Pixel coordinate grounding data:
--- START ---

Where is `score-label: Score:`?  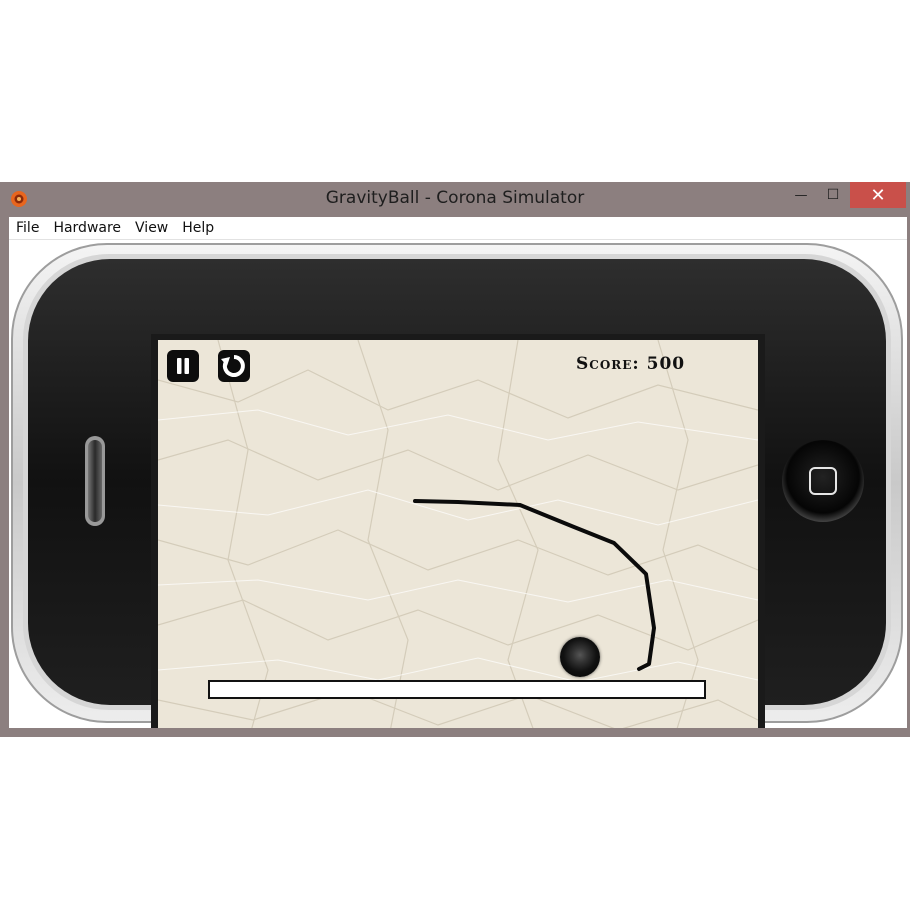
score-label: Score: is located at coordinates (608, 364).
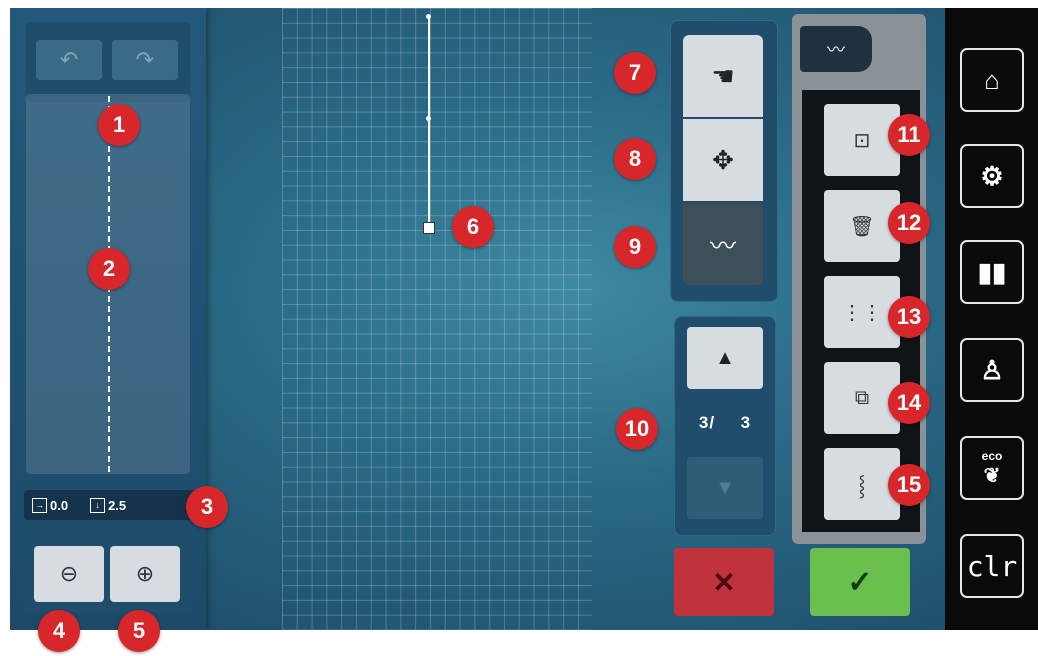 This screenshot has height=656, width=1038. What do you see at coordinates (108, 574) in the screenshot?
I see `zoom-group: ⊖ ⊕` at bounding box center [108, 574].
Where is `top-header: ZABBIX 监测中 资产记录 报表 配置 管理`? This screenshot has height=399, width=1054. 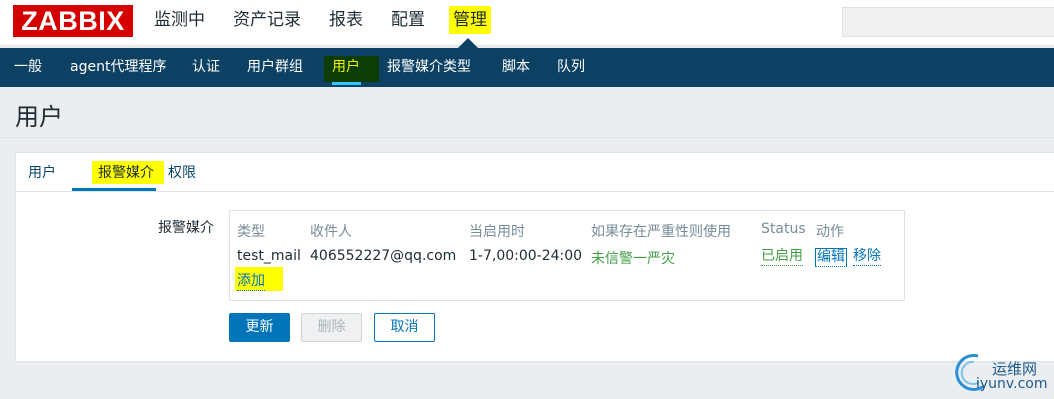
top-header: ZABBIX 监测中 资产记录 报表 配置 管理 is located at coordinates (527, 23).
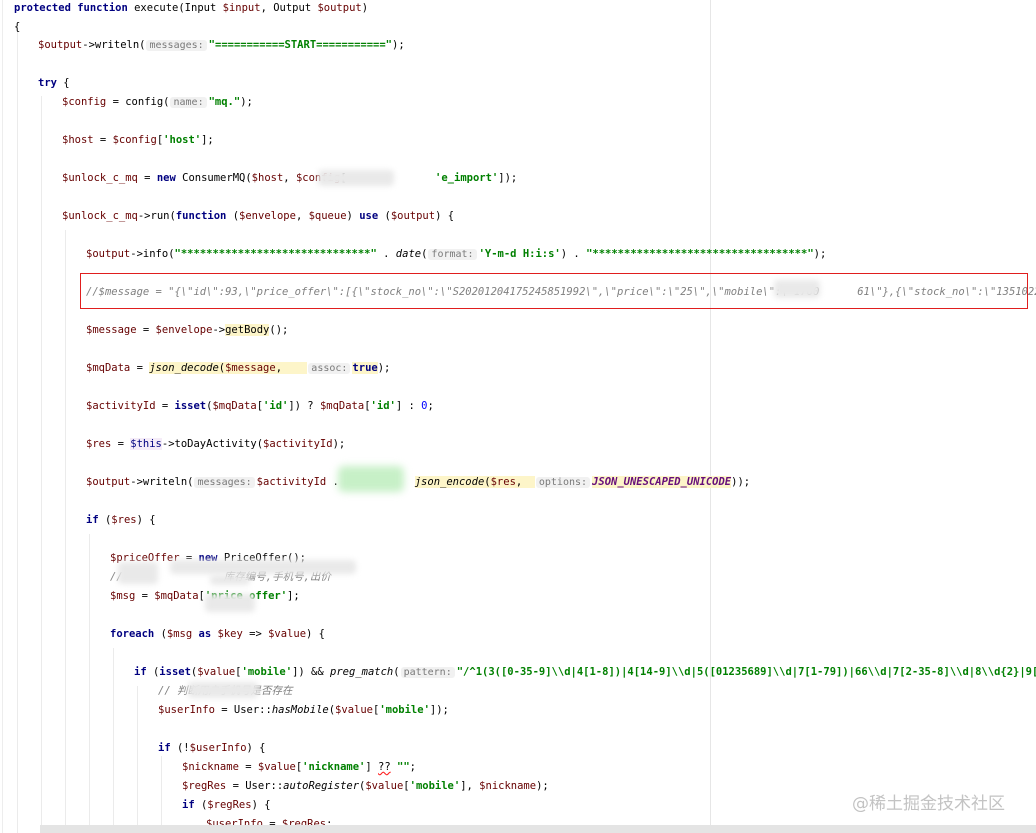  Describe the element at coordinates (741, 482) in the screenshot. I see `code-token: ));` at that location.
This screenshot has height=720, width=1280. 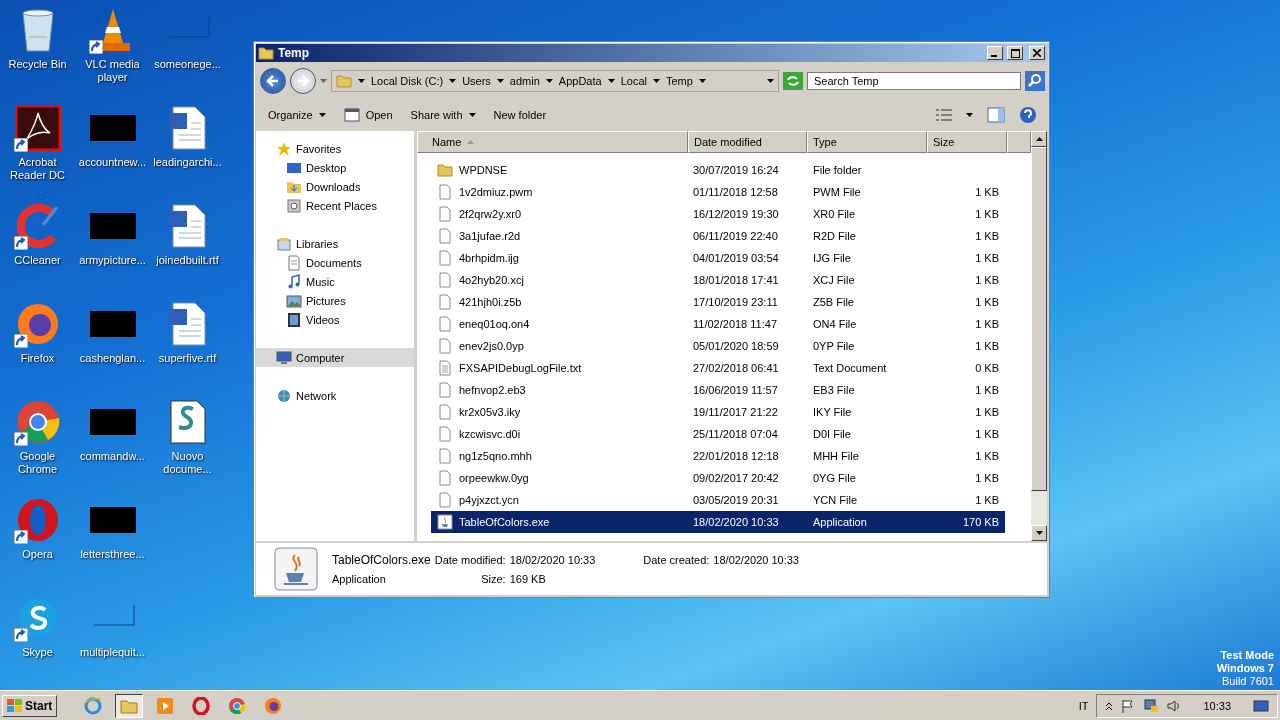 I want to click on navigation-item: Videos, so click(x=335, y=320).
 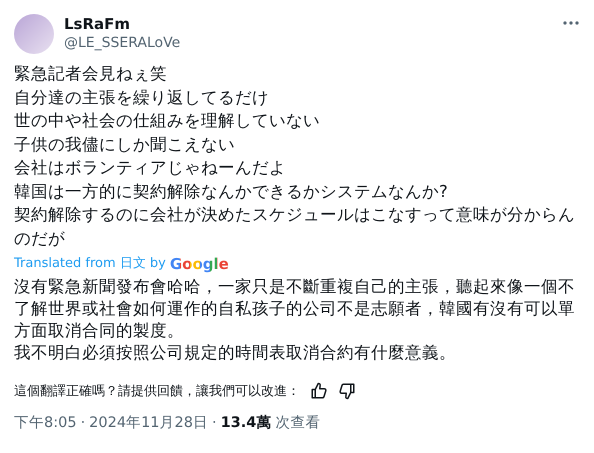 I want to click on thumbs-down-icon, so click(x=347, y=391).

--- END ---

Please recast everything from the line containing "has height=399, width=1054." down to the line containing "Describe the element" in the records above as a Markdown table with the columns Row and Content, skipping any blank lines. Leave the pictures out.

| Row | Content |
|---|---|
| 1 | Where is `top-header: ZABBIX 监测中 资产记录 报表 配置 管理`? This screenshot has height=399, width=1054.  |
| 2 | top-header: ZABBIX 监测中 资产记录 报表 配置 管理 is located at coordinates (527, 23). |
| 3 |   Describe the element at coordinates (741, 482) in the screenshot. I see `code-token: ));` at that location. |